#### [OPDRACHT]
Herhaal letterlijk het stuk uit de tekst over de watertemperatuur bij wedstrijden, beginnend bij "In 1996 werd" en doorlopend tot en met "nadelig wordt beïnvloed.".

#### [TEKSTFRAGMENT]

De laatste tijd is de temperatuur van het zwemwater waarin gezwommen mag worden letterlijk een "hot item". In het KNZB-reglement wordt daar (op basis van de FINA en LEN-reglementen) vrij uitvoerig op ingegaan. Zo kunnen we in het zwemreglement in Artikel D5.11 het volgende lezen:

‘De watertemperatuur moet tussen de 25° en 28° Celsius zijn. Gedurende de wedstrijd moet het water op een constant niveau worden gehouden zonder merkbare beweging. Om hygiënewetgeving na te leven zijn in- en uitstromingen toelaatbaar, mits er geen merkbare stroming of turbulentie wordt veroorzaakt.’

In het waterpoloreglement lezen we in artikel E6.1 en E6.2 het volgende:

‘Het is niet toegestaan wedstrijden doorgang te doen vinden indien het water niet aan een bepaalde mini----mum-temperatuur voldoet. Deze is voor de verschillende soorten wedstrijden als volgt vastgesteld:
a. waterpolowedstrijden, zijnde geen competitiewedstrijden: 15ºC; bij een watertemperatuur van minder dan 16ºC kan het bondsbestuur bijzondere voorwaarden stellen voor de aanvang van het toernooi of de wedstrijden.
b. competitiewedstrijden waterpolo: 16ºC;
c. wedstrijden voor leeftijdsgroepen onder 12 jaar: 18ºC;
Voor alle wedstrijden geldt een maximum watertemperatuur van 28ºC.
Noot: De voorkeur gaat echter uit naar een maximum temperatuur van 27ºC.’


In het synchroonzwemreglement lezen we in artikel G4Kz6.4:

‘De watertemperatuur moet tenminste 25°C en mag maximaal 28°C bedragen.’

In het schoonspringreglement tenslotte lezen we in artikel 3.9 van bijlage FIX:

‘De temperatuur van het water mag niet lager zijn dan 26°C’

Toch problemen
Voldoende gereglementeerd dus zou je zeggen. Toch blijken deze regels voor veel verenigingen problemen op te leveren. Veel zwembaden hanteren namelijk hogere temperaturen dan de voor wedstrijden maximaal toegestane 28°C. Reden daarvoor is veelal dat voor de andere doelgroepen van het bad (baby’s, senioren, zwangere vrouwen) hogere temperaturen gewenst zijn. Voor zwembaden blijkt het vervolgens een lastige en kostbare aangelegenheid om flexibel om te springen met de watertemperatuur.

Een korte historie
Al in 1995 besloot het bondsbestuur van de KNZB dispensatie te verlenen om waterpolo- en zwemwedstrijden te houden in water van maximaal 30°C, echter uitsluitend voor wedstrijden op Kring- en Districtsniveau. Bovendien werd de dispensatie slechts voor één seizoen verleend.
In 1996 werd om pragmatische redenen besloten die regeling te continueren; steeds zou voor één seizoen dispensatie kunnen worden verleend. Destijds werd dat besluit toegelicht met het feit dat uit diverse summiere onderzoeken was gebleken dat er uit gezondheidsoverwegingen geen problemen ontstaan bij zwemmen in al zijn facetten in water tot 30°C, behoudens bij extra zware inspanning. Ook werd aangegeven, dat de prestatie door de hoge watertemperatuur nadelig wordt beïnvloed.

#### [VASTGELEGDE GEGEVENS]

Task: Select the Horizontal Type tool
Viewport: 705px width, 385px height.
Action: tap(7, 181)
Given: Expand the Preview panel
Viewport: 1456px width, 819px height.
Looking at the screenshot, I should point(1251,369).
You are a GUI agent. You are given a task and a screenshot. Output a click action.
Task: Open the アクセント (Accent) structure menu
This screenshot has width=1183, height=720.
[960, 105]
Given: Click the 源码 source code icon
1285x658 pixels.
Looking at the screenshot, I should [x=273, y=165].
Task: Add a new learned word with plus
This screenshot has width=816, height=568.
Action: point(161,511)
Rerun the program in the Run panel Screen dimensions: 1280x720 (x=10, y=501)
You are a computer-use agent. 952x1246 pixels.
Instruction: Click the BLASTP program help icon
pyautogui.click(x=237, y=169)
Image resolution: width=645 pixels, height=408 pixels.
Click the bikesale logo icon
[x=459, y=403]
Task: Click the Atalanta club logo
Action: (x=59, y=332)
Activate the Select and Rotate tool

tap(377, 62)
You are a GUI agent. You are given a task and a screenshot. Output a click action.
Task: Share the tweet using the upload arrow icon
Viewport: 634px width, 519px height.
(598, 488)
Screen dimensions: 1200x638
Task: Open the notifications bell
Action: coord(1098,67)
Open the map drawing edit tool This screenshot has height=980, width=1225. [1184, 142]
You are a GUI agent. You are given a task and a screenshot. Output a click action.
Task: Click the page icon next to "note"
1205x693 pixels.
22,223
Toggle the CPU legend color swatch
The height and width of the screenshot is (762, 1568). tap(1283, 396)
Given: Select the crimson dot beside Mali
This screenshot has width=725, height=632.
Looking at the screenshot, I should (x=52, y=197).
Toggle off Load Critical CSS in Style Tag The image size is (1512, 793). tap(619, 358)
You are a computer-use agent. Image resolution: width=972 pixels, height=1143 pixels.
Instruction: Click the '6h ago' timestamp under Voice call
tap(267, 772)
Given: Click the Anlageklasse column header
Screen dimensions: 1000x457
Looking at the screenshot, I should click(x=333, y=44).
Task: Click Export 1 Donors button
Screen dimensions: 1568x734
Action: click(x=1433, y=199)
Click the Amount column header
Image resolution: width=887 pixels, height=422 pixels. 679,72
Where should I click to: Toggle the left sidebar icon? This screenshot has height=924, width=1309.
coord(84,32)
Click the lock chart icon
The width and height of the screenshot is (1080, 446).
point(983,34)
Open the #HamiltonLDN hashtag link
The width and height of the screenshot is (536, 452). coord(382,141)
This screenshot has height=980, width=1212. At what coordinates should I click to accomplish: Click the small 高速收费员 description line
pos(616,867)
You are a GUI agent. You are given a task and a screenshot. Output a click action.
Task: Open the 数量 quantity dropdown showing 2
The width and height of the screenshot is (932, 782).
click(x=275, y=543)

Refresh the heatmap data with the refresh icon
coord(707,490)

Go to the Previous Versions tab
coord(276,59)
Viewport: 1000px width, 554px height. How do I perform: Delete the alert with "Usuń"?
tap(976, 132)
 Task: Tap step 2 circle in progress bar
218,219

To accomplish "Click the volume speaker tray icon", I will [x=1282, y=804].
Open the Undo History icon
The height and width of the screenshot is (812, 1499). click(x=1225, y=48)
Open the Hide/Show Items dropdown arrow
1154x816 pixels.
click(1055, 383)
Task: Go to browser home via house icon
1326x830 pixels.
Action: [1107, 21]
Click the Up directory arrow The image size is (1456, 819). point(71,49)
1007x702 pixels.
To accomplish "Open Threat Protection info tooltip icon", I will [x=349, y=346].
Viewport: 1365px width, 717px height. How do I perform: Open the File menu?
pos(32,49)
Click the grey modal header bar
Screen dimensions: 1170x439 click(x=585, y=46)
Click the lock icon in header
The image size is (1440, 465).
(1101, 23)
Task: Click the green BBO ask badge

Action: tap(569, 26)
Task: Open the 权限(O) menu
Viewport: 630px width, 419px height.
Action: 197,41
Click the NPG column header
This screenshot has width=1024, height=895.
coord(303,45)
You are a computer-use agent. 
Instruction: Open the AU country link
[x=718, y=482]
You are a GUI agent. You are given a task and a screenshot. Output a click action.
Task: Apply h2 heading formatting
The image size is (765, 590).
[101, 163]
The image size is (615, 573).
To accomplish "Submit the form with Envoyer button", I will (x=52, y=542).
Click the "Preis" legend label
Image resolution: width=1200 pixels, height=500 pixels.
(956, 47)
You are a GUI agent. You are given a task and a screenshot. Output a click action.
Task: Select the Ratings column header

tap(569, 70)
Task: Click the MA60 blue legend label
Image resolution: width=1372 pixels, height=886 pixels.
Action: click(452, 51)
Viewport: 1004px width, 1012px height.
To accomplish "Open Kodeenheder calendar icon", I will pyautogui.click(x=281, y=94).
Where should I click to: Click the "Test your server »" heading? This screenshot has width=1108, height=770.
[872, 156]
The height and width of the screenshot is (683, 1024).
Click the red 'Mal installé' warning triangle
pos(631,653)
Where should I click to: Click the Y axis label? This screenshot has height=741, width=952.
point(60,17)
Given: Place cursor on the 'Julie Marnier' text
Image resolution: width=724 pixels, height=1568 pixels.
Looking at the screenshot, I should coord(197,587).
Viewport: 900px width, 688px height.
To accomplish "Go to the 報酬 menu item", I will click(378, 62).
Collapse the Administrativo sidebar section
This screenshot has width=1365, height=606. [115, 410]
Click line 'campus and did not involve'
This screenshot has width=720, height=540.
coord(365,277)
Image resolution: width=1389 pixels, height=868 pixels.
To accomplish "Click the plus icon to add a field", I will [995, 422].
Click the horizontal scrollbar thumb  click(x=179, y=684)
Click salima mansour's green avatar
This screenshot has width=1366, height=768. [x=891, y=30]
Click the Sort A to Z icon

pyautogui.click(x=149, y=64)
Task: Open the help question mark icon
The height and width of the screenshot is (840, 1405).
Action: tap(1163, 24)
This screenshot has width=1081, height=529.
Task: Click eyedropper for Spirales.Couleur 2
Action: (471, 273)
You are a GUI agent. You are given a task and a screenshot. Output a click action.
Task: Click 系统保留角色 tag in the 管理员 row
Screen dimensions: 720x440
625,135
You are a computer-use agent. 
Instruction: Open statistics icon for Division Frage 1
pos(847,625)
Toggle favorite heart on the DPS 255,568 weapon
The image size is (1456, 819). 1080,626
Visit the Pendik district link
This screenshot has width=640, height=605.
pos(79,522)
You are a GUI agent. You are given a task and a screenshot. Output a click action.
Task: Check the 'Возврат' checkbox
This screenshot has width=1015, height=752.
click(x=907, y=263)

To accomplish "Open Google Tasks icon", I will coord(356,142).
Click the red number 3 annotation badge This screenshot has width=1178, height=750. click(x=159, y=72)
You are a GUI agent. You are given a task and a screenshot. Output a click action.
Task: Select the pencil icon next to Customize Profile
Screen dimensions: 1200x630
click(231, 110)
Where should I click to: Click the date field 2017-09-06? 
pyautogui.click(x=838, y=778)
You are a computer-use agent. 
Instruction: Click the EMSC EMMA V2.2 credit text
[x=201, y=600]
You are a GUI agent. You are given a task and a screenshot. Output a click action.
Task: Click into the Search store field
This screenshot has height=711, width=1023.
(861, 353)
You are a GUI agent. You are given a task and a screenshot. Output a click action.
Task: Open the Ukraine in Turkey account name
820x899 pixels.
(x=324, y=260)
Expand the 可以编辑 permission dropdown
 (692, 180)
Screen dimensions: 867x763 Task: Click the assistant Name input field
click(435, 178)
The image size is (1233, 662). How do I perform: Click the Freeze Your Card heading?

#### [ANTWOORD]
In 1996 werd om pragmatische redenen besloten die regeling te continueren; steeds zou voor één seizoen dispensatie kunnen worden verleend. Destijds werd dat besluit toegelicht met het feit dat uit diverse summiere onderzoeken was gebleken dat er uit gezondheidsoverwegingen geen problemen ontstaan bij zwemmen in al zijn facetten in water tot 30°C, behoudens bij extra zware inspanning. Ook werd aangegeven, dat de prestatie door de hoge watertemperatuur nadelig wordt beïnvloed.